Playing for Keeps: A Symposium

From The American:

From August 8 to August 24, China’s capital city will host the 29th Summer Olympics. It promises to be as much a political event as an athletic spectacle. With that in mind, THE AMERICAN asked eight China experts to answer this question: Will the Beijing Olympics ultimately help or hurt the cause of freedom in China? Here are their responses.

DAN BLUMENTHAL

During the 2008 Summer Olympics, 600,000 armband-wearing citizen volunteers will join 90,000 police, military, and paramilitary forces in Beijing, flush with hundreds of millions of dollars to spend on security technology to help enforce the Chinese Communist Party’s (CCP) writ. No one should be under any illusion that the Olympics will pry China open. On the contrary, the party’s repressive techniques will grow stronger thanks to Western technology and training. The requirements for security technology in Beijing are large, and Western companies are rushing in to meet them. Some American companies are installing surveillance systems, while others are providing networks of security cameras.

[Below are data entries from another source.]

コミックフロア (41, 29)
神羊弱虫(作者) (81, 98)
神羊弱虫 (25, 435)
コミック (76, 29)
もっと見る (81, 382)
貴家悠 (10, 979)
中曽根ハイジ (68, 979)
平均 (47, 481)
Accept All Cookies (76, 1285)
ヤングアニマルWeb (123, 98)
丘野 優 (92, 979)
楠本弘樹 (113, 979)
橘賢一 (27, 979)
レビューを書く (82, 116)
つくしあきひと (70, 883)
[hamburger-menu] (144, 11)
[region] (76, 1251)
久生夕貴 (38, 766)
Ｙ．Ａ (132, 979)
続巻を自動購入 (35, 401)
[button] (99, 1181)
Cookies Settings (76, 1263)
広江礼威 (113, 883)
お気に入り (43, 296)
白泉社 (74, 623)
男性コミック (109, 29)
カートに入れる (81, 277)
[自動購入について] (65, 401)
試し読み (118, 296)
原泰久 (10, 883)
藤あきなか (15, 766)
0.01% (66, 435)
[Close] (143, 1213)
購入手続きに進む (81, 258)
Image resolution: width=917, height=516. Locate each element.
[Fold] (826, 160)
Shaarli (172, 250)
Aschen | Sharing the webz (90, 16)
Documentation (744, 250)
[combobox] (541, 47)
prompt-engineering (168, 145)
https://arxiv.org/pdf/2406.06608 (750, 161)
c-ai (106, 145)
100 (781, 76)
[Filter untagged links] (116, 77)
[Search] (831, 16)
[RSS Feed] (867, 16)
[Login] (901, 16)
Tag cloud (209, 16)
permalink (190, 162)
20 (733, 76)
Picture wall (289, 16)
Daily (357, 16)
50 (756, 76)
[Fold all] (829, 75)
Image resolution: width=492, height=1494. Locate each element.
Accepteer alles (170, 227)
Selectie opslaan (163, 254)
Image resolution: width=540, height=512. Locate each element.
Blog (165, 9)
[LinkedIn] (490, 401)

As the former head of criminal intelligence for Hong Kong puts it, “They are certainly getting the best stuff.” The “best stuff” is similar to the technology that was supposed to liberalize China throughout the 1990s. It didn’t. Instead, Internet and telecommunications technology was put to work by the Communist regime against its citizens. The news that grabs headlines—for example, when Western companies provide Chinese authorities with the IP addresses of known dissidents—tells just part of the story of a Chinese security apparatus that has grown stronger through international commerce. Even before the Olympics, tens of thousands of Internet police monitored antiparty activities each day. During and after the Olympics, this number will certainly grow.